Document passage
BEGIN
Second Place

Second Place

Is a successful evolutionary adaptation to become subsumed by a more successful species? A famous anthropologist will suggest as much in his new book due out this fall.

University of Wisconsin professors John Hawks and Zach Throckmorton
will soon publish the definitive conclusions of the hectic paleontological research on Neanderthals that has consumed the last decade.

The science is not disputed. It’s derived from a bounty of Neanderthal fossils, but more importantly from the DNA which led to a complete Neanderthal genome last year.

More than 80% of the world’s population outside sub-Saharan Africa have a genetic makeup that is about 3% Neanderthal. Why not sub-Saharan people, too? Because that’s where the dominant hominin species originated from, which ultimately subsumed the only other hominin species extant, the Neanderthal, to become the last surviving human species on earth.

Us.

That wealth of scientific evidence led to all sorts of exciting discoveries, but none as exciting as trying to finally conclude what happened to these big guys.
END
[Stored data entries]
BEGIN
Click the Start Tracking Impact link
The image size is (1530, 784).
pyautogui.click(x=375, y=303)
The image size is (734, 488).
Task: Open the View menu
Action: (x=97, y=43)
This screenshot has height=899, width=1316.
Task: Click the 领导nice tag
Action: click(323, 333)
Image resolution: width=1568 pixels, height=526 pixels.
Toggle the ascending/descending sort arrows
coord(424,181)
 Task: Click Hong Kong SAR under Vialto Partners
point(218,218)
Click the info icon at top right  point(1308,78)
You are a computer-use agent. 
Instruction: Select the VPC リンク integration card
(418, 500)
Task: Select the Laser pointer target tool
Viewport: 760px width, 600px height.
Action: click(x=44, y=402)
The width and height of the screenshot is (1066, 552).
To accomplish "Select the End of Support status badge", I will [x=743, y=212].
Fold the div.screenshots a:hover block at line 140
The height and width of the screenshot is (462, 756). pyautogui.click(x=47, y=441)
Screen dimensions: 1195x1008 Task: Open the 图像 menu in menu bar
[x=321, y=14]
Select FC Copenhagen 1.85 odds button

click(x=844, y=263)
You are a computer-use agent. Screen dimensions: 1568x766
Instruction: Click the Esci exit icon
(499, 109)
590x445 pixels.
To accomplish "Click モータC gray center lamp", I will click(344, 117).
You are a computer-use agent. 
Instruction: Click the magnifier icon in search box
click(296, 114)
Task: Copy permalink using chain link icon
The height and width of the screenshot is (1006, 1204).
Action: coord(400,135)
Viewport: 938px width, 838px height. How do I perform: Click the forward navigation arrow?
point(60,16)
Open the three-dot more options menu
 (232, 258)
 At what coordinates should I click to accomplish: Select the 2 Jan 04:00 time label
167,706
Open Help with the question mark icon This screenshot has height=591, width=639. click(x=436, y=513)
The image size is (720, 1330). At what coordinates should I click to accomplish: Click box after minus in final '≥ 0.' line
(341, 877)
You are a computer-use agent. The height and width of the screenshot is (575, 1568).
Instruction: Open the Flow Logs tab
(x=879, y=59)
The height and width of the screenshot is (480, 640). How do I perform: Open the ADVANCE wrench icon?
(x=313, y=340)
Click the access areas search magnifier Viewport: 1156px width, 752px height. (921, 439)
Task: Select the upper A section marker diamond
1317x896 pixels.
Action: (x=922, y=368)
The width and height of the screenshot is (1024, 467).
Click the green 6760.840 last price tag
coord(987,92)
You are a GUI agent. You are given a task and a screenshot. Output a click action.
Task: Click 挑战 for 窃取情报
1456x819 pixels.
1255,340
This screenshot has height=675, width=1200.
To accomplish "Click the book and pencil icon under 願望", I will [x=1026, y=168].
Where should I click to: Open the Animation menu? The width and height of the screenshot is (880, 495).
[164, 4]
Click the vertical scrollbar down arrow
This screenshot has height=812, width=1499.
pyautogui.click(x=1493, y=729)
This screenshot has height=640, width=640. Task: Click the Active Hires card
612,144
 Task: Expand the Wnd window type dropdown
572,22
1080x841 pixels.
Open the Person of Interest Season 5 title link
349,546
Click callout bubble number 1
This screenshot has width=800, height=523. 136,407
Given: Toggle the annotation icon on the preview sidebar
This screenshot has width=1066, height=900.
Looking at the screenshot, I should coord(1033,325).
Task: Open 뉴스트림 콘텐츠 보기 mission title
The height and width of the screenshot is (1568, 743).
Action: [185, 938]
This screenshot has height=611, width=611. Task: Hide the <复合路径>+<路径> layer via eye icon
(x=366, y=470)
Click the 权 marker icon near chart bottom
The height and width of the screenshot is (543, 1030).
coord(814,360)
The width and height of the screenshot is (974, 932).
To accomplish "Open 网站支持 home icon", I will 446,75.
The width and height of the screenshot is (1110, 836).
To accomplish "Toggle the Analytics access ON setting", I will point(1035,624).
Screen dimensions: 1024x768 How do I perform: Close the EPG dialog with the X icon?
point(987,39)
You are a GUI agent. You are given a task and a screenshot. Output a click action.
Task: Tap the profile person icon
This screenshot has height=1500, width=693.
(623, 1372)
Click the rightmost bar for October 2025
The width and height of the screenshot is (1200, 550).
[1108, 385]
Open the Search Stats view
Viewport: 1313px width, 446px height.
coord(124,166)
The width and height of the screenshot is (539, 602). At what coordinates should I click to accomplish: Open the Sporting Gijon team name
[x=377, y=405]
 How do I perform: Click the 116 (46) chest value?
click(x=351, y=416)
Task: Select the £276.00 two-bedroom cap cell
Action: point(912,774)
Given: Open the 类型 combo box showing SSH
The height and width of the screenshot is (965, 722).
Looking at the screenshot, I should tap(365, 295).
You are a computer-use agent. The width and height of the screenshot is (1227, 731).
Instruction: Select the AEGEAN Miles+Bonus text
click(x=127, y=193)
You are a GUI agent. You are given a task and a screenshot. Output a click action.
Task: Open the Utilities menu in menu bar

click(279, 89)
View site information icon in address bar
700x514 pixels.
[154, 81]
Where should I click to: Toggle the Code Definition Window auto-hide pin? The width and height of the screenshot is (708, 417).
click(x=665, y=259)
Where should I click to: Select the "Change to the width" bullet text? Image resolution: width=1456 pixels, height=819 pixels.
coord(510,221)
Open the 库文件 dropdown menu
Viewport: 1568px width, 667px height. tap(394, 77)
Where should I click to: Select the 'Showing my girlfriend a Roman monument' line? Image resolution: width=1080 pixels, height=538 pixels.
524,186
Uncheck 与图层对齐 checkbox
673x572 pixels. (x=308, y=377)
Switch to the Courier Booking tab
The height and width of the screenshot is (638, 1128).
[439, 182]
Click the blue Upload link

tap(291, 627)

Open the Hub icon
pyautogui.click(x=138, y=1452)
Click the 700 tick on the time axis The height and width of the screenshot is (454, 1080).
END
Questions on the material
A - In the Neanderthal passage, rewrite the portion between "The science is" and "species on earth.", inclusive, changing "genome" to "genetic code".
B - According to the Neanderthal passage, about what share of their genetic makeup is Neanderthal for most people outside sub-Saharan Africa?
C - Pick up the piece on Neanderthals after its final sentence and keep writing.

Answers to the problems
A -
The science is not disputed. It’s derived from a bounty of Neanderthal fossils, but more importantly from the DNA which led to a complete Neanderthal genetic code last year.

More than 80% of the world’s population outside sub-Saharan Africa have a genetic makeup that is about 3% Neanderthal. Why not sub-Saharan people, too? Because that’s where the dominant hominin species originated from, which ultimately subsumed the only other hominin species extant, the Neanderthal, to become the last surviving human species on earth.

B - About 3%.

C -
Their brains were larger than ours, and there’s some dispute that the brain/body weight ratio wasn’t much different. But clearly they were highly successful creatures who mastered the challenging climate of northern Europe, probably better than those who conquered them: us.

I use the term “conquered” loosely. While there was a time that we thought one might be eating the other, so to speak, the general consensus today is that interbreeding, and not organized clan fighting, did them in.

The question, of course, is why did the interbreeding subsume them, instead of them subsuming us? Why were we the more successful creature?

But wait, wait! Hawks implies the inverse: he suggests that the Neanderthal was successful from a natural selection point of view, because natural selection preserved his best traits in us: the 3% of our genetic makeup that is all that’s left of these poor sops:

“I love that because it makes the Neandertals into the evolutionary success story they really were. They succeeded by becoming part of us,” Hawks paraphrases in his blog.

Is this just a word game? I think so. Hawks is a superb scientist and fabulous story teller, and I can’t wait to read the book. But this is mostly PR and a bit of a philological twist-up.

Neanderthal were subsumed by homo sapiens sapiens – and not the reverse – because we are the more successful organism. Now in the long history of early hominins Neanderthal ranks pretty much at the top, but in the contest between us and him, he lost.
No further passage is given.